DeepReinforce has launched Ornith-1.0, an open supply mannequin household constructed for agent coding. Out there in 4 sizes, from the 9B high-density mannequin to the 397B knowledgeable blended flagship. All Checkpoints are shipped below Hugging Face’s MIT License. The mannequin is post-trained primarily based on pre-trained Gemma 4 and Qwen 3.5.
Most coding brokers mix fashions with human-designed fixation harnesses. Ornith-1.0 as a substitute learns its personal description.

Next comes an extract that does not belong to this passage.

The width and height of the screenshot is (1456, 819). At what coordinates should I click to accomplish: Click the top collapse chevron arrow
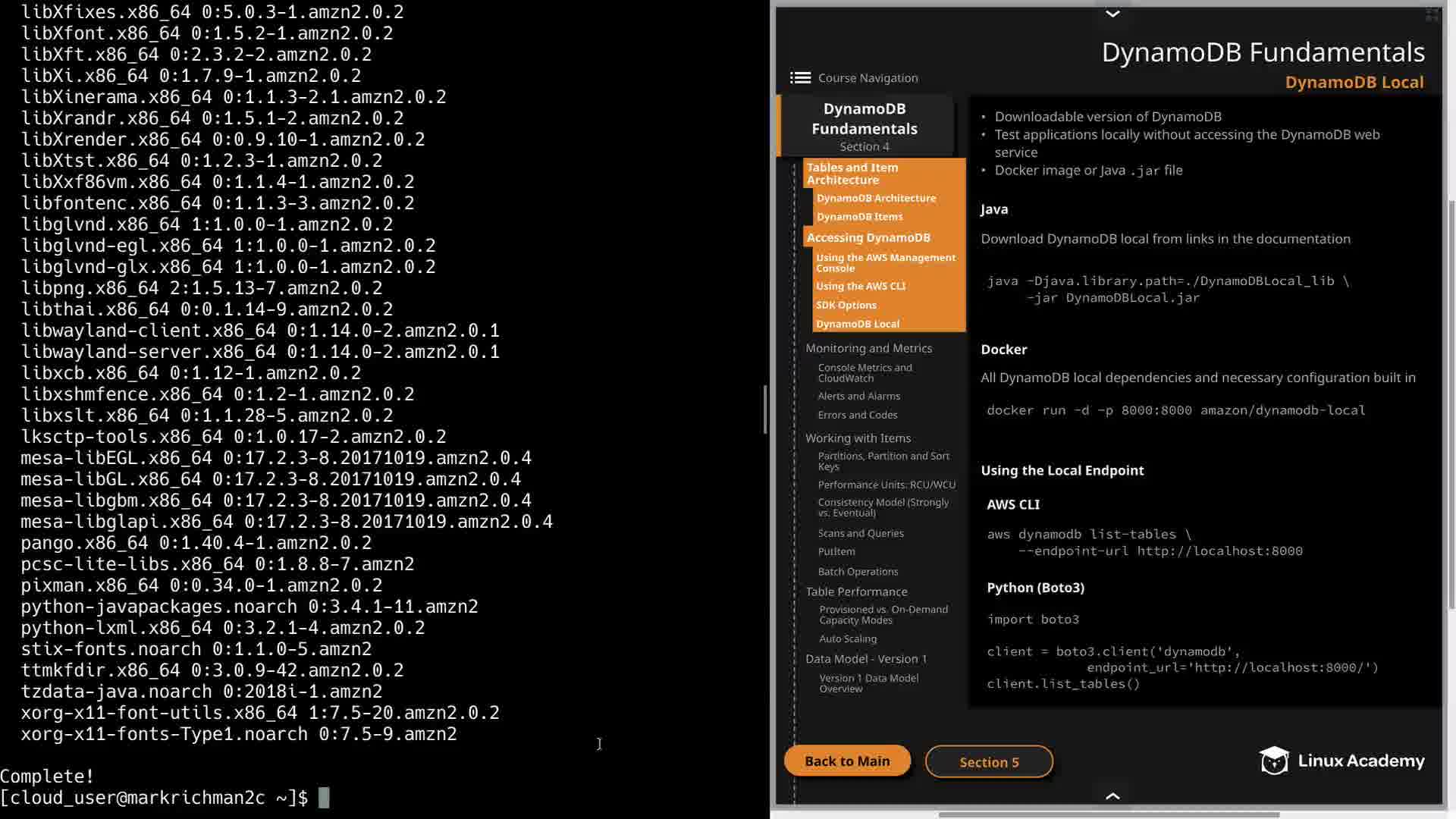tap(1112, 14)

The DeepReinforce analysis group studies state-of-the-art outcomes on open fashions of comparable measurement.
TL;DR
Ornith-1.0 ships below MIT in 9B, 31B, 35B-MoE, and 397B-MoE sizes and is constructed on Gemma 4 and Qwen 3.5. The mannequin learns its personal scaffolding throughout RL and collectively optimizes the harness and resolution. Ornith-1.0-397B outperforms Claude Opus 4.7 in each headline benchmarks, however falls wanting Opus 4.8 and the bigger GLM-5.2-744B. Three layers (fastened belief boundaries, deterministic displays, and frozen LLM judges) forestall rewards from being hacked.
What’s Ornis-1.0?
Ornith-1.0 is a set of inference fashions tailor-made for coding brokers. The variants are 9B Dense, 31B Dense, 35B MoE, and 397B MoE. The 35B mannequin is a mixture of consultants and prompts roughly 3B parameters per token. FP8 and GGUF builds are additionally printed to hurry up native supply.

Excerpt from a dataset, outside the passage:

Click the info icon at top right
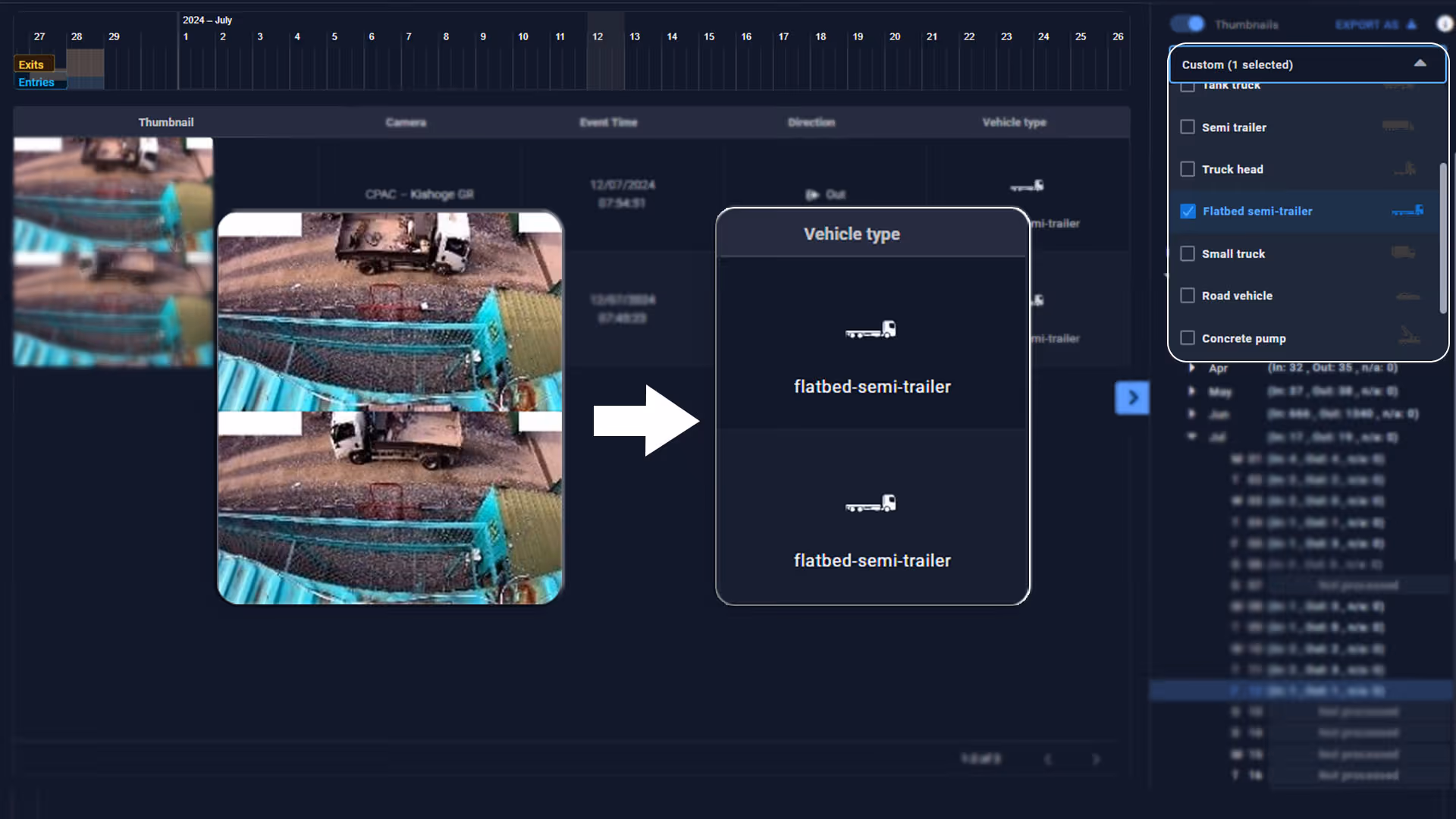The width and height of the screenshot is (1456, 819). coord(1445,24)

Every mannequin is an inference mannequin. Replies begin with a block earlier than the ultimate reply. The supplied recipe permits the reasoning parser, so the hint is returned in a separate reasoning_content area. This mannequin additionally points well-formed instrument requires agent loops.
Set up is simple. The 9B mannequin is about 19GB in bf16 and runs on a single 80GB GPU. The supplied recipes goal vLLM, SGLang, and Transformers. Every mannequin exposes an OpenAI-compatible endpoint. Subsequently, the usual agent framework works with none code adjustments.